##### Given records

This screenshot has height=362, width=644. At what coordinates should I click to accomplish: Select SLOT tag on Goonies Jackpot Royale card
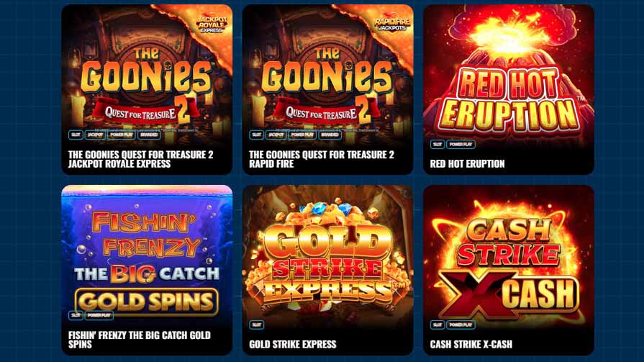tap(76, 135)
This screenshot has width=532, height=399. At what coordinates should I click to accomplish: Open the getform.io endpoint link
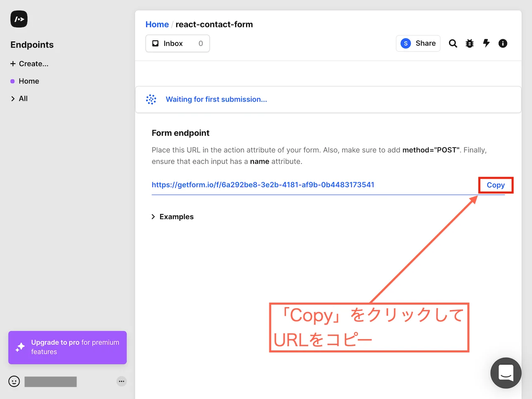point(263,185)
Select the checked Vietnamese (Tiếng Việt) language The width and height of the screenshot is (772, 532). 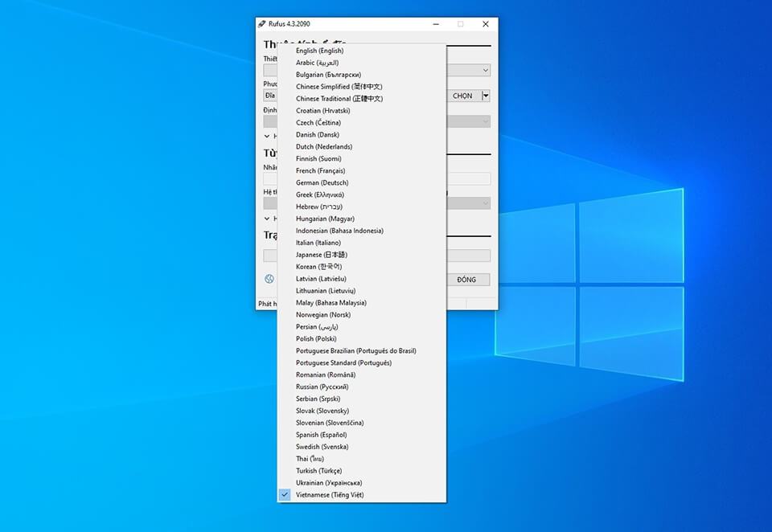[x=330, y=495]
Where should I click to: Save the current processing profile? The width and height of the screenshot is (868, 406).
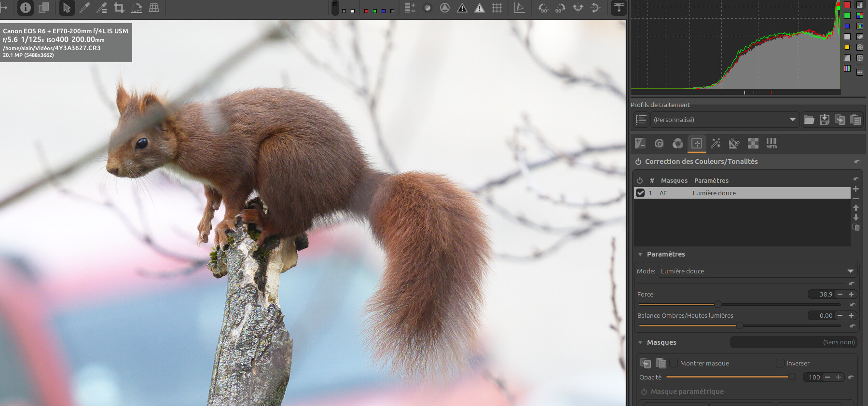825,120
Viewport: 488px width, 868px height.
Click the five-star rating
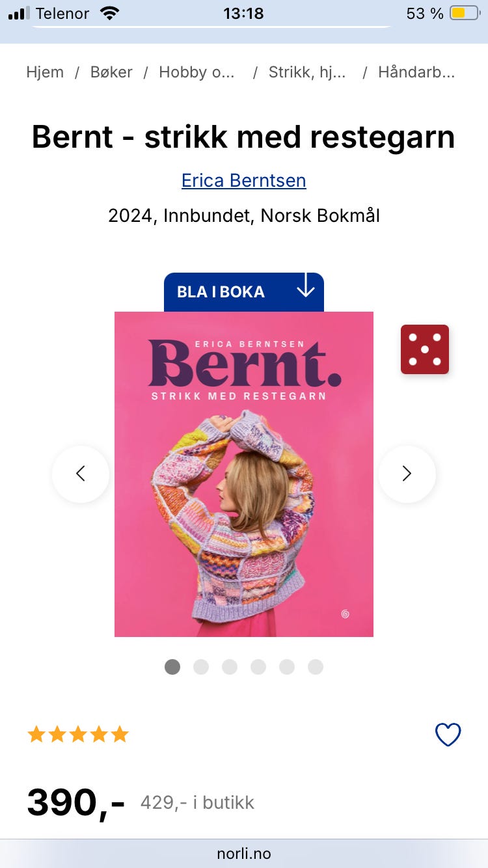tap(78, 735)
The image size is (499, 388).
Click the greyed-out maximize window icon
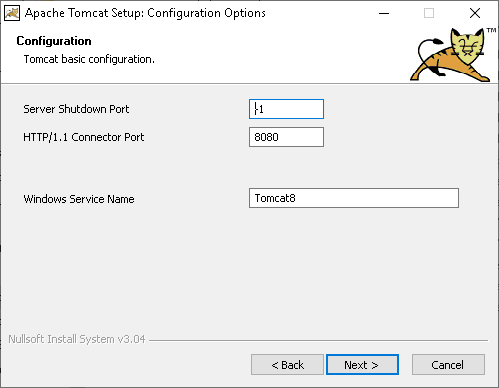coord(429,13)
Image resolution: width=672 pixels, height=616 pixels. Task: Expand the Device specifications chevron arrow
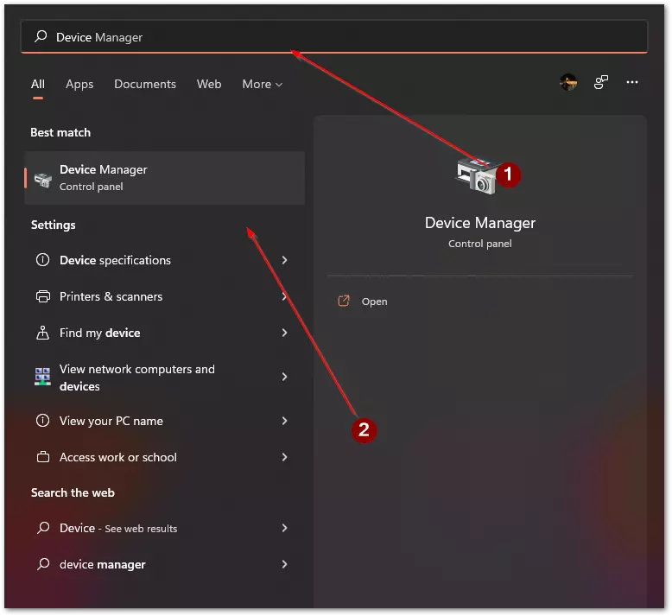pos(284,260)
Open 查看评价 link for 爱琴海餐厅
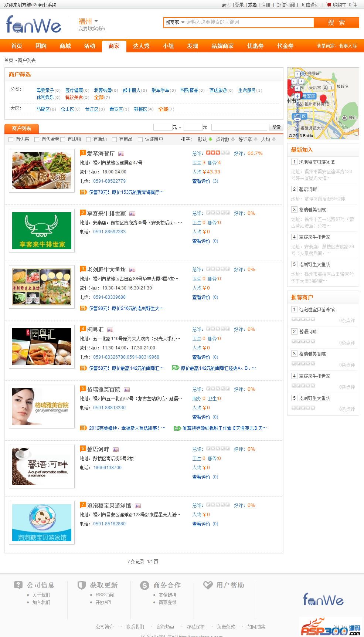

##########

*What needs to be done*
All that belongs in the answer is the lines from the line with "Click the greyed-out maximize window icon" through the closing line of the entries, inclusive, transcribed exactly and free of pictures.

*Solution for this problem*
Click the greyed-out maximize window icon
coord(429,13)
Image resolution: width=672 pixels, height=616 pixels. Task: Expand the Device specifications chevron arrow
pos(284,260)
Open 查看评价 link for 爱琴海餐厅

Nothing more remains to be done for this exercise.